_Aim of the task_
Find the lines below that include the word "computer" and report how many there are, with no other text.

_Raw data_
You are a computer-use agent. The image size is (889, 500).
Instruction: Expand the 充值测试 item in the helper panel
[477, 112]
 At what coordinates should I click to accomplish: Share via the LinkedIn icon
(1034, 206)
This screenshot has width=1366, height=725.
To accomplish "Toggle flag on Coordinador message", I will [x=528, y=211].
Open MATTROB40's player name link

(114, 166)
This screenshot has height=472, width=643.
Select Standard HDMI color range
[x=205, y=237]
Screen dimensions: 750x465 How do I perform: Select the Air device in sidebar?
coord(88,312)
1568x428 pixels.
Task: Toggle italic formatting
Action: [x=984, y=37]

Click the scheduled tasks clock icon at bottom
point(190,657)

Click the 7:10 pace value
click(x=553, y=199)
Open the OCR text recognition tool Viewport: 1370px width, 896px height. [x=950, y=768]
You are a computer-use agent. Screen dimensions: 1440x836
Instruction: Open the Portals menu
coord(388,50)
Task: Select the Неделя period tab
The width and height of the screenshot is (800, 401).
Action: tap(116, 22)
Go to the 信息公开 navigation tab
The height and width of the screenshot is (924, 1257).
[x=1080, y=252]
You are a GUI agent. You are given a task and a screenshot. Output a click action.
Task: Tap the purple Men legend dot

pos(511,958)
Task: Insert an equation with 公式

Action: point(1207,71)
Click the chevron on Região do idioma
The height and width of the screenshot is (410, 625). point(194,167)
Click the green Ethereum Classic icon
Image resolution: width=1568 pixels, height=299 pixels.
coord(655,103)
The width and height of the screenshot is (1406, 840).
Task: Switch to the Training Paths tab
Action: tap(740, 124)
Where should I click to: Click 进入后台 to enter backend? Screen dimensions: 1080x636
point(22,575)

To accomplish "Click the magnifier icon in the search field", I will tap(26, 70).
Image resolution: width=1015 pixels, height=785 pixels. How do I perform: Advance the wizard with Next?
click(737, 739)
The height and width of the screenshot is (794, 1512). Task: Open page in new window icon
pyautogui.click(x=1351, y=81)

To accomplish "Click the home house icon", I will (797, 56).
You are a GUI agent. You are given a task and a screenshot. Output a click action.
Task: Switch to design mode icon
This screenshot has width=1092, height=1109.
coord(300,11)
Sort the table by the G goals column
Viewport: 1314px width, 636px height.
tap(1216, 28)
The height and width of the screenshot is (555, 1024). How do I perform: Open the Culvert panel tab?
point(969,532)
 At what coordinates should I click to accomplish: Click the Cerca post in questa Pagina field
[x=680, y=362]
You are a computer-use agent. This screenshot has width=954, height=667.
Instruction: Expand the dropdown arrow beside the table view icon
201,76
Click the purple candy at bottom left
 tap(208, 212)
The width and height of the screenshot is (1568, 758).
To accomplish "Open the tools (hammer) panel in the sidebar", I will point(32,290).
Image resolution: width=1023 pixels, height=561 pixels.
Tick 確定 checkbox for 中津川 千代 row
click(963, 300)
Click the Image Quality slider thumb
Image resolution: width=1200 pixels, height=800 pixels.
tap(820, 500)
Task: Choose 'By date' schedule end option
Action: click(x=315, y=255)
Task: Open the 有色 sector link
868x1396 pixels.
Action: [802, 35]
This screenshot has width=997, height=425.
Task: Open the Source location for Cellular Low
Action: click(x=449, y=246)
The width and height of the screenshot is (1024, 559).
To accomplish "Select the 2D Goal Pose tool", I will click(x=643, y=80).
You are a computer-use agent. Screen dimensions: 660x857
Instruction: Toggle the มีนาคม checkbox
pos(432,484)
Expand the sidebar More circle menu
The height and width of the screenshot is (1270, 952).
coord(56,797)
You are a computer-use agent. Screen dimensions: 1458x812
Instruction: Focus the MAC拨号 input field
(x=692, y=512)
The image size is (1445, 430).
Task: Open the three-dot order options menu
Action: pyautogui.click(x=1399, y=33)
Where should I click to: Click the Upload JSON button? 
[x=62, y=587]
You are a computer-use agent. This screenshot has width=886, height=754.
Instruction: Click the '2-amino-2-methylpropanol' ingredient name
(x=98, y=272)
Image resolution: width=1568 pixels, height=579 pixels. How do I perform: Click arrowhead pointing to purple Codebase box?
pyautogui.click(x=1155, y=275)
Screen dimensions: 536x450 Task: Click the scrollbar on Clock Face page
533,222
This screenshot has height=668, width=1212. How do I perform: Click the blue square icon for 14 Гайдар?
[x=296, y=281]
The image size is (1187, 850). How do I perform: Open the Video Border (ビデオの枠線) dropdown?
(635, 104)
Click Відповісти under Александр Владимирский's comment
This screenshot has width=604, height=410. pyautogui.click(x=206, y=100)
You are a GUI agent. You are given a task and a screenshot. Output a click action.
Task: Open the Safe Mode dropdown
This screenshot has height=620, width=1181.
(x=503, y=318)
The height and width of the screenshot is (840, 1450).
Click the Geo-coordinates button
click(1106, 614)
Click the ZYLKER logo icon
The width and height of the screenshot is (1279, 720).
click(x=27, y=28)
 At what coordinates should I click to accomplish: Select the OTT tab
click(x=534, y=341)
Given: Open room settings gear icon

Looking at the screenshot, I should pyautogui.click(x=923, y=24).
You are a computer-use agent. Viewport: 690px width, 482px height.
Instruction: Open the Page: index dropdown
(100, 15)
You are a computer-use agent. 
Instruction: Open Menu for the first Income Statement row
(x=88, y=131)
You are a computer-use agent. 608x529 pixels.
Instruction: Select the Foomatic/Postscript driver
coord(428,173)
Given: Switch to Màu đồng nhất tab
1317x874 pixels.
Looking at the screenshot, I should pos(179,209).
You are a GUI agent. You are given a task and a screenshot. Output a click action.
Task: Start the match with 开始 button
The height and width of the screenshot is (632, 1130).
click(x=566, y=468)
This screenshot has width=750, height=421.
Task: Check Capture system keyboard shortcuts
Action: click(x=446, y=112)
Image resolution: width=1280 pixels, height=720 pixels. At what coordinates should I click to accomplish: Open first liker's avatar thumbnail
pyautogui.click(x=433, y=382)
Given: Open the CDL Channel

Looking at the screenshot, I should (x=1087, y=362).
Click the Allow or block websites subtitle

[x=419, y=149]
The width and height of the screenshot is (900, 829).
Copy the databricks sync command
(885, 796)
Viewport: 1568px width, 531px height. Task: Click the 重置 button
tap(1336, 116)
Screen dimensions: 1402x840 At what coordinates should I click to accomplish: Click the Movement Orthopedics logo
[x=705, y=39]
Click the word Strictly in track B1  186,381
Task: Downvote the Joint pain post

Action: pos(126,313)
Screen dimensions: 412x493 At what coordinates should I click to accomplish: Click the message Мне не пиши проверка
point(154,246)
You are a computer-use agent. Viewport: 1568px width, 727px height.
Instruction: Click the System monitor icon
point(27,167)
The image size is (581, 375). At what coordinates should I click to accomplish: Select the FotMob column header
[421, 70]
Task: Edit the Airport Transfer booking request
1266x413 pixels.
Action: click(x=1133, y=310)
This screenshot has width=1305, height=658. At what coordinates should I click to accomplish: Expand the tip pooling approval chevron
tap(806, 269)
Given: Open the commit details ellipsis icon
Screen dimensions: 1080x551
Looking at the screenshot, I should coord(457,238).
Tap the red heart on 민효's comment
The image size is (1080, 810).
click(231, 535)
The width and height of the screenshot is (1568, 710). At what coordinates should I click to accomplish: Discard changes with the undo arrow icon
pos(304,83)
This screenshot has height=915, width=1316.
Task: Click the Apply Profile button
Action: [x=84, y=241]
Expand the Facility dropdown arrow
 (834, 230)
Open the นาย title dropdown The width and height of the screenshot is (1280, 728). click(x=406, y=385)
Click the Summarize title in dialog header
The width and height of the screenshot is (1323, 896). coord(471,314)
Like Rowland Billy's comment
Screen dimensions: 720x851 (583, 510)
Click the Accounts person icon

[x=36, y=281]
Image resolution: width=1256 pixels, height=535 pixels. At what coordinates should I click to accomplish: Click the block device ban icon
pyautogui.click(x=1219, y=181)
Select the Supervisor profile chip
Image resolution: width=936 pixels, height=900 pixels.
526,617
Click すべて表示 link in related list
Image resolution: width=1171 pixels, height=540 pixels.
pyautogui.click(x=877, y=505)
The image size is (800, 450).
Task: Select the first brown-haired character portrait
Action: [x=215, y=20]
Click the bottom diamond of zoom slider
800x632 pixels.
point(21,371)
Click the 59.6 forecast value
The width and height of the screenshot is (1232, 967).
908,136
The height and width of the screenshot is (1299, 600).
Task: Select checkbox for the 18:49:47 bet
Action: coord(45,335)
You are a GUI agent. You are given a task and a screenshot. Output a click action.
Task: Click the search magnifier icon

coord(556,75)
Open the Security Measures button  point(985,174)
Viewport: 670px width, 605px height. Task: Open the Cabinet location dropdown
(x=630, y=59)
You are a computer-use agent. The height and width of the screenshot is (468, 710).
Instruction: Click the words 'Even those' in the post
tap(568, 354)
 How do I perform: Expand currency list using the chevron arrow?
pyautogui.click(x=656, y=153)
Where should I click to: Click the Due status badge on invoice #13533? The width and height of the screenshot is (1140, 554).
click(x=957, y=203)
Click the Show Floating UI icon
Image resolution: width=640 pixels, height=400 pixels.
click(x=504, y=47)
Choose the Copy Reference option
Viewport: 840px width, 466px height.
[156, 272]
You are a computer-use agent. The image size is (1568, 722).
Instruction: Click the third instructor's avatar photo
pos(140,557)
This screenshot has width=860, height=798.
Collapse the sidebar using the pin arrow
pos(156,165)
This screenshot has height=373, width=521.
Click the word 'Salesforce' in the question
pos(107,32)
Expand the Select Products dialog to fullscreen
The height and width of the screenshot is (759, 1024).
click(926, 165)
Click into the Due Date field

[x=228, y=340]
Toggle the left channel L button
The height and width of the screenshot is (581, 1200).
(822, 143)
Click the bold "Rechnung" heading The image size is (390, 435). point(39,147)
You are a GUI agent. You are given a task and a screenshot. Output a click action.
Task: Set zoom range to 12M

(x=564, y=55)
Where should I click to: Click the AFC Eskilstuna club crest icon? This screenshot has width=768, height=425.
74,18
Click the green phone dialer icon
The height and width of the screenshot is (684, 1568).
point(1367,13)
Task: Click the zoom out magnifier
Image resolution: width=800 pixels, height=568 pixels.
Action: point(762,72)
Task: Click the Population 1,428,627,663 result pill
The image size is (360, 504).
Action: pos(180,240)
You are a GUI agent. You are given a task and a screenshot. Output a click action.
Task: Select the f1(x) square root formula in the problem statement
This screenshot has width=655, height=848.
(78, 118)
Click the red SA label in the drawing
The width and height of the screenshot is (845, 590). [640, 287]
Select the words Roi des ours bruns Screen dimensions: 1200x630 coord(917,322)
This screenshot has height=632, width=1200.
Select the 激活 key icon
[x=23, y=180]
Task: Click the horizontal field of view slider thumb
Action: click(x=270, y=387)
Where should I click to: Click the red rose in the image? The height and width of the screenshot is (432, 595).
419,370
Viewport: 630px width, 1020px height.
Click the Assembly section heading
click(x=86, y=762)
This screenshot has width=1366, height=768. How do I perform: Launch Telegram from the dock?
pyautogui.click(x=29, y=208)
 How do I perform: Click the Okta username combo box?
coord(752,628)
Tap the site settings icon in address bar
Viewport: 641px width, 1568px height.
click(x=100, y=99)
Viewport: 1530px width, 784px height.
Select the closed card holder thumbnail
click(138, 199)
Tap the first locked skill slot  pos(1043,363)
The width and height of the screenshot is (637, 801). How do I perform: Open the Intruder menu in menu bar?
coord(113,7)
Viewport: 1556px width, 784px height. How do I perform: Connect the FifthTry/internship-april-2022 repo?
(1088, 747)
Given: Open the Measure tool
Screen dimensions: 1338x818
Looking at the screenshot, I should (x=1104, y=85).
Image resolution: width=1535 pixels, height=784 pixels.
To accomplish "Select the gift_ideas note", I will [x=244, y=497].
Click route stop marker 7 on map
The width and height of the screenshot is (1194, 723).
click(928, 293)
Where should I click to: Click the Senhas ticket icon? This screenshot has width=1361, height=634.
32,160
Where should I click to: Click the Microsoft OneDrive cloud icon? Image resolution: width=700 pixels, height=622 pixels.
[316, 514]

_Task result_
12